The .log is written by topo.reporter.topo_reporter.topoReporter, a subclass of OpenMM’s StateDataReporter tuned for readability and easy parsing. Each float column is rounded to log_precision decimals (default 4) and right-justified to log_width characters (default 14), columns are separated by two spaces, and the header is a # comment line:

#         Step       Time (ps)   Potential Energy (kJ/mole)   Kinetic Energy (kJ/mole)   ...   Temperature (K)   Speed (ns/day)   Time Remaining
           1000           15.0                   -1234.5678                    312.4567   ...          301.2345         123.4567       0:01:23
           2000           30.0                   -1241.0021                    305.1180   ...          299.8765         124.0012       0:01:10

Default columns: step, time (ps), potential energy, kinetic energy, total energy, temperature, speed (ns/day), and estimated time remaining. The energies are in kJ/mol.
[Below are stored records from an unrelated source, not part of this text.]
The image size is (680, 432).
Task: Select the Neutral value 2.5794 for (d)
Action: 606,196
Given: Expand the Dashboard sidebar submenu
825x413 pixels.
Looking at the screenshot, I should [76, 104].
  • ``log_precision`` — decimals for float columns; None gives OpenMM’s full repr precision.

  • ``log_width`` — minimum column width for alignment; None disables fixed-width padding.
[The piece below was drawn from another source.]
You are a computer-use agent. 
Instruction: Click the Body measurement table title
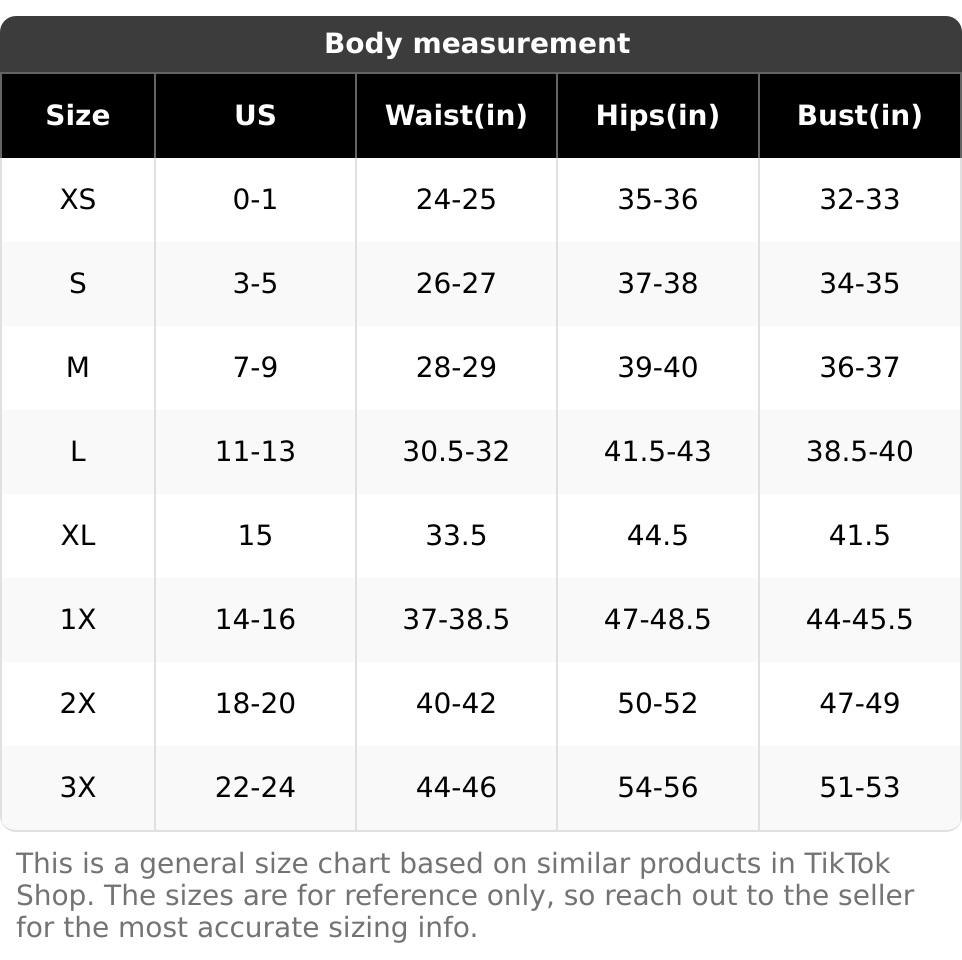(477, 44)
On a restart, the reporter appends to the existing .log and .dcd (no repeated header), so a multi-stage run stays one continuous record. In an annealing run, the quench writes _quench.log and the production log’s step counter is reset to 0 (see Tutorial 6 — Temperature annealing & quenching).

Parsing the log in Python

Use the companion reader, which returns a {column_name: [values...]} dict (numeric columns as floats, others as strings) and respects the two-space separator so multi-word headers like Potential Energy (kJ/mole) stay intact:

import numpy as np
from topo.reporter.topo_reporter import readOpenMMReporterFile

data = readOpenMMReporterFile("traj/traj.log")
step = np.array(data["Step"])
pe   = np.array(data["Potential Energy (kJ/mole)"])
temp = np.array(data["Temperature (K)"])
print("mean T:", round(temp.mean(), 1), "K")

This is the recommended way to plot energy or temperature vs. time, or to check that a run is healthy (stable temperature near ref_t, non-exploding potential energy).

The run-provenance record

<outname>_runinfo.log is an INI-format side channel (written by topo.utils.runinfo) that does not affect the simulation but records everything you need to reproduce or debug it:

  • [run_start] — start timestamp; the control file and checkpoint paths; whether this was a restart; steps planned; initial coordinate and velocity sources (checkpoint vs. init_position vs. pdb_file, and Boltzmann velocities at ref_t); Python / NumPy / ParmEd / OpenMM versions; hostname, OS, CPU count, requested threads; and the selected OpenMM platform.

  • [cuda_metadata] — on GPU runs: CUDA device name, driver/runtime versions, precision, and an nvidia-smi snapshot.

  • [run_end] — end timestamp, wall-clock elapsed time, final step and simulated time, and the path to the final structure.

Keep this file with your trajectory: it answers “what exactly did I run, on what hardware, from which coordinates?” long after the job is gone.

Loading a trajectory for analysis

import MDAnalysis as mda
u = mda.Universe("traj/traj.psf", "traj/traj.dcd")     # single chain
print(u.atoms.n_atoms, "CA beads,", len(u.trajectory), "frames")

# multi-copy run: use the combined topology
u_multi = mda.Universe("traj/traj_multi.psf", "traj/traj.dcd")

From there, compute RMSD, radius of gyration, or the native-contact score Q (Native-contact analysis (the Q score)). For multi-copy runs, split the combined DCD into per-copy trajectories first with topo.split_chains() (Tutorial 4 — Many copies in one run (better GPU utilization)).